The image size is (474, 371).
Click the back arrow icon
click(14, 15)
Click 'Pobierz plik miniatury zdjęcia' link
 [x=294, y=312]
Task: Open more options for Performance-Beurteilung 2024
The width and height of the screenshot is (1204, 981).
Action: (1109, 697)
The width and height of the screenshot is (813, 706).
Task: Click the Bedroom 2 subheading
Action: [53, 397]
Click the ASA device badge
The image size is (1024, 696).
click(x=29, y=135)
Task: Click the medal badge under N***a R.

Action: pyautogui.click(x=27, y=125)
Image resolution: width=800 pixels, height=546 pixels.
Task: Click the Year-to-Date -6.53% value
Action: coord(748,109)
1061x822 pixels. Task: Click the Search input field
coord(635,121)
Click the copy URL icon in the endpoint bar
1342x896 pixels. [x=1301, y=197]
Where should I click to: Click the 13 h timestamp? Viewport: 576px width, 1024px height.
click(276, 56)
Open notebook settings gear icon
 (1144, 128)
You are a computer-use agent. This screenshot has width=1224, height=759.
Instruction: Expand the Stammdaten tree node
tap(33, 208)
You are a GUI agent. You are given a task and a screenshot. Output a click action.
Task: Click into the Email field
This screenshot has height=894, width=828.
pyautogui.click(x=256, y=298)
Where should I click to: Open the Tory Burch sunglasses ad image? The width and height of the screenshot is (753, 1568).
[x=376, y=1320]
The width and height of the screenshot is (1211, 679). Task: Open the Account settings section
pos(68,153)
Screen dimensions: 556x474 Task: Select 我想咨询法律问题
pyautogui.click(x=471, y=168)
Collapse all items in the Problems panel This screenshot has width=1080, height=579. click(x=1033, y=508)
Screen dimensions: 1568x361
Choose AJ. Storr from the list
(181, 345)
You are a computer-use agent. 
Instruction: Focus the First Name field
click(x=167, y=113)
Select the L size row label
---------------
== INSTRUCTIONS TO FOLLOW ==
Transcribe the records above with every character unchanged.

== RESULT OF THIS TASK ==
The image size is (474, 371).
Click the back arrow icon
click(14, 15)
Click 'Pobierz plik miniatury zdjęcia' link
 [x=294, y=312]
Task: Open more options for Performance-Beurteilung 2024
The width and height of the screenshot is (1204, 981).
Action: (1109, 697)
The width and height of the screenshot is (813, 706).
Task: Click the Bedroom 2 subheading
Action: [53, 397]
Click the ASA device badge
The image size is (1024, 696).
click(x=29, y=135)
Task: Click the medal badge under N***a R.

Action: pyautogui.click(x=27, y=125)
Image resolution: width=800 pixels, height=546 pixels.
Task: Click the Year-to-Date -6.53% value
Action: coord(748,109)
1061x822 pixels. Task: Click the Search input field
coord(635,121)
Click the copy URL icon in the endpoint bar
1342x896 pixels. [x=1301, y=197]
Where should I click to: Click the 13 h timestamp? Viewport: 576px width, 1024px height.
click(276, 56)
Open notebook settings gear icon
 (1144, 128)
You are a computer-use agent. This screenshot has width=1224, height=759.
Instruction: Expand the Stammdaten tree node
tap(33, 208)
You are a GUI agent. You are given a task and a screenshot. Output a click action.
Task: Click into the Email field
This screenshot has height=894, width=828.
pyautogui.click(x=256, y=298)
Where should I click to: Open the Tory Burch sunglasses ad image? The width and height of the screenshot is (753, 1568).
[x=376, y=1320]
The width and height of the screenshot is (1211, 679). Task: Open the Account settings section
pos(68,153)
Screen dimensions: 556x474 Task: Select 我想咨询法律问题
pyautogui.click(x=471, y=168)
Collapse all items in the Problems panel This screenshot has width=1080, height=579. click(x=1033, y=508)
Screen dimensions: 1568x361
Choose AJ. Storr from the list
(181, 345)
You are a computer-use agent. 
Instruction: Focus the First Name field
click(x=167, y=113)
Select the L size row label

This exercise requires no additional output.